Transcreation is a type of creative translation. It is used when translating marketing texts, for example, or for book translations. Transcreation ensures that your marketing strategy and advertising concept will be equally effective in other countries with different cultures.
Transcreation is a portmanteau word, a blend of “translation” and “creation”. The result is a punchy, idiomatic translation where the language reflects the content and is adapted to the target culture.
Transcreation is a complex process that places its own special demands on translators. Our professional translators translate strictly into their mother tongue and deliver high-quality transcreations. These texts are shaped by their content and not word-for-word translations. Transcreation requires a great deal of creativity and excellent knowledge of the target culture.
Our translators are experienced in translating creative advertising copy and delivering your message to your target group as effectively as possible.
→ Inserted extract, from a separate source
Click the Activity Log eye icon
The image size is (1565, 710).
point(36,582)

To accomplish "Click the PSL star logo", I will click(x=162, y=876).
Transcreations can deviate considerably from the original, as they take not only the linguistic, but also the distinctive cultural and geographical features of the target country into account.
Your translation will be tailored to local conventions and your ideas presented in such as way as to appeal to your specific target group. This ensures that your core message is communicated effectively and elicits the same reactions and associations.
In addition to their linguistic qualifications, our translators have excellent intercultural skills. This allows them to incorporate distinctive cultural characteristics of the target country into the translation.
A high-quality transcreation should result in a translation that is adapted to the expectations and needs of the target market. Wordplay should be preserved; slogans should achieve their desired effect. To ensure that your message resonates with your target market, we take distinctive national and regional aspects into account.
Transcreation is designed to evoke the desired emotions by using the best phrasing to effectively communicate your advertising message.
Examples of translations where localisation is appropriate include advertising texts, websites or software for the global market.
Compared to legal translations, where certain linguistic rules and conventions must be followed, the key focus in advertising and website texts is how they address their target audience. Different cultures have different conventions, different kinds of jokes, and sometimes even different colour associations.
Localisation is all about adapting a translation to the target market and culture in such a way as to appeal to its audience while preserving the message and function of the text. This applies not only to the proper choice of words, but also to the layout, colour scheme, number formats and units.
Our translators who specialise in text localisation are experts in their field. We work exclusively with professional translators who translate only into their mother tongue. This guarantees that they possess the necessary knowledge of the target culture and are able to modify the text accordingly.
Localisation may involve extensive changes. The message and content of the source text must be preserved, while at the same time it must be communicated in such a way that the product can function in the target culture. The text must be tailored to the cultural background of the target audience and should convey its original meaning without sounding unnatural or unintentionally offensive.
Our professional translators have all the knowledge of the target culture necessary to localise your translation. Sometimes only minor changes are necessary, in other cases, for example if the translation uses a different writing system or script direction, it may be necessary to revise the entire design.
Some important modifications might include number formats such as dates or telephone numbers, units of measurement or even payment methods that are commonly accepted in a given country. Words and slogans must be modified to reflect cultural distinctions, and slang and dialects must also be taken into account.
In some cases it may even be necessary to change the name of a product if it has an offensive meaning in the target language or conjures up the wrong associations.
Like transcreation and localisation, idiomatic translations fall within the scope of creative translation. Here, in contrast to strictly factual, technical translations, the focus is on the effect and style of the target text.
The main goal is to express the message of the original, even if this requires different wording
Literal translations of idiomatic expressions and phrases rarely make sense in the target language and are intelligible to the target audience. For example, think of an visual image you might use to express that it is raining heavily. In English you would probably say, “It’s raining cats and dogs”, or if you’re in Scotland, you might opt for, “Auld wives and pike staves “.
This phrase in itself is an example of how localisation plays an important role in certain translations.
While a Scottish readership would have no trouble understanding the second phrase, the former would be preferable for a general English-speaking audience. In German, you would say, “Es regnet Bindfäden”, or “It’s raining string”, which makes absolutely no sense in English.
This phrase is just one example of why, in addition to their linguistic skills, translators also need to have a broad knowledge of local and regional culture.
This is why we work solely with native speakers who are familiar with the target culture and can always find the perfect expression for you.